Godfrey of Auvergne (died after 1387) was lord of Montgascon from 1325 until his death.

== Life ==
In 1361, after the death of his nephew Philip I, Duke of Burgundy, he inherited from the lordship of Montgascon, Joze, Ennezat, Roche-Savine, Gerzat, Bulhon, Saint Bonnet, Novacelles, Yffandolanges and Bouton-nargues.

In 1364 he married Marguerite of Clermont, daughter of John, Dauphin of Auvergne. However, she died in 1374.

In 1375 he married Jeanne of Ventadour, daughter of Bernard, count of Ventadour. She died not long after giving birth to Marie I, Countess of Auvergne.
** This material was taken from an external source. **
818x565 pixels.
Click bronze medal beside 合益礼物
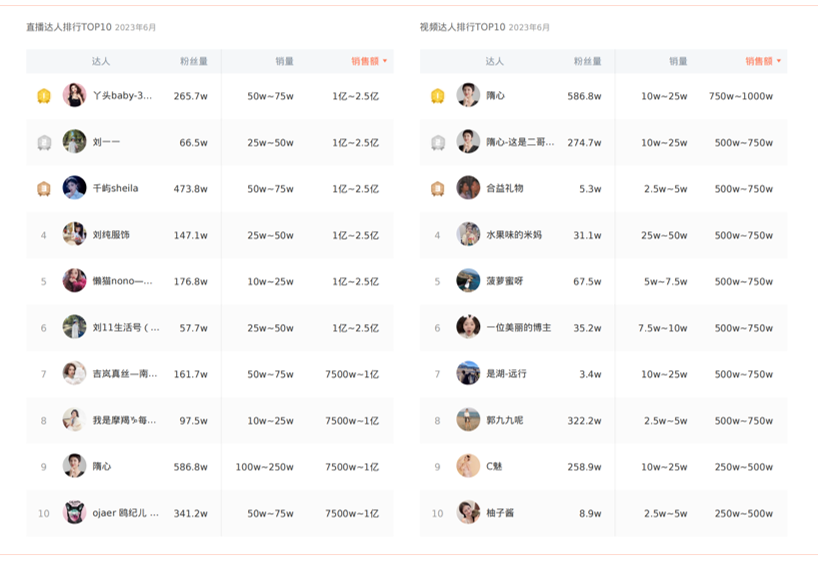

In 1377 he married Blanche 'le Bouteiller' of Senlis, daughter of Guy III of Senlis, lord of Ermenonville.

== Issue ==
With Jeanne of Ventadour he had one child:

- Marie (1376-1437), countess of Auvergne and Boulogne, she married Bertrand IV de La Tour;

With Blanche of Senlis he had one child:

- Antonie (died 1396), who married Jeanne Flotte in 1384, daughter of Antoine Flotte, he supposedly died at the Battle of Nicopolis.